[GTALUG] keeping my systems updated: Windows vs Linux

D. Hugh Redelmeier hugh at mimosa.com
Tue Mar 8 18:33:27 EST 2022


| From: Nicholas Krause via talk <talk at gtalug.org>

[I've cut out the quotation of my message since Nicholas' message
doesn't seem to respond to it.]

| I did this

What's "this"?

| a while ago, but I noticed that exes were about twice as slow
| as yum at the time.

What are exes?  Do you mean Windows .exe files?  Those are executable
files.  How do they compare with yum, a package management program.

yum has been replaced by dnf.  If you type "yum" on fedora, you get
dnf.  If I remember correctly, "yum" stood for Yelllowdog Updater,
Modified (Yellowdog Linux was a distro for POWER7).

dnf is mysteriously powerful.  At least mysterious to me.  It solves
dependencies using a SAT solver!

| It was even worse for apt, about 3 times.

Perhaps you are saying that apt is 50% faster than yum.
>From other comments, it might be more than tis.

| Windows
| packaging in exes is not that fast is the problem.

Ahh.  I guess you don't know the name of the Windows package manager
but you are saying the packages are actually executables.  Odd!

I call the Windows package manager "Windows Update" -- that's the name
I invoke to get updates.

When I try to look at what is taking time with Windows Update, it is
kind of hard because of the way services are agglomerated.  It looks as
if one piggy thing is anti-malware.  Surely a decent cryptographic
signature system could eliminate the need for that.

| If we're talking speed,
| packaging in Arch wins.
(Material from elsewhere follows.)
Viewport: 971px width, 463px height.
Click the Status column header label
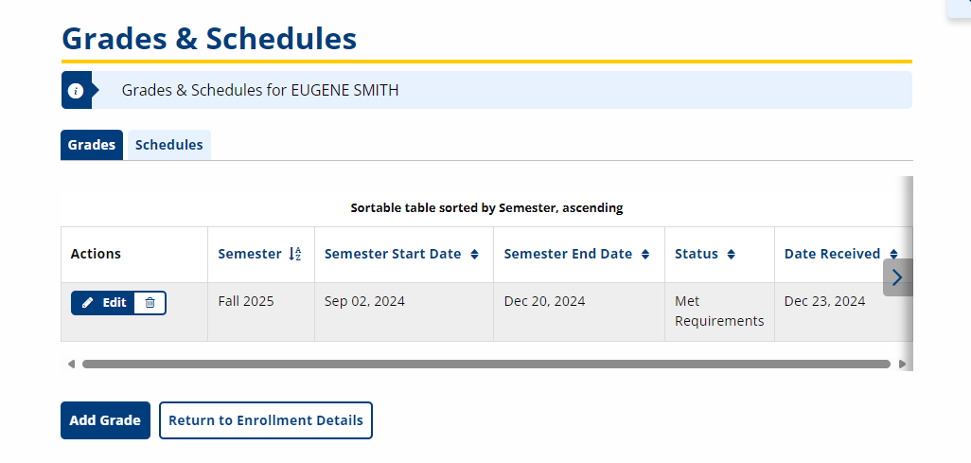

Even in a VM with 2GB
| of RAM and 2 cores. It was able to do the install portion of 500MB
| of software in 32-33 seconds. I believe that's 30 plus packages from
| memory.

Speed isn't my favourite metric.  Correctness, safety, and dependency
management seem pretty important.  Otherwise tar would be the winner.

I have no idea how well arch's package manager does on those other
concerns.  It might be great.

I mostly use dnf -- RPM packages.  You really have to trust the
packager since I think that the package's scripts are run as root.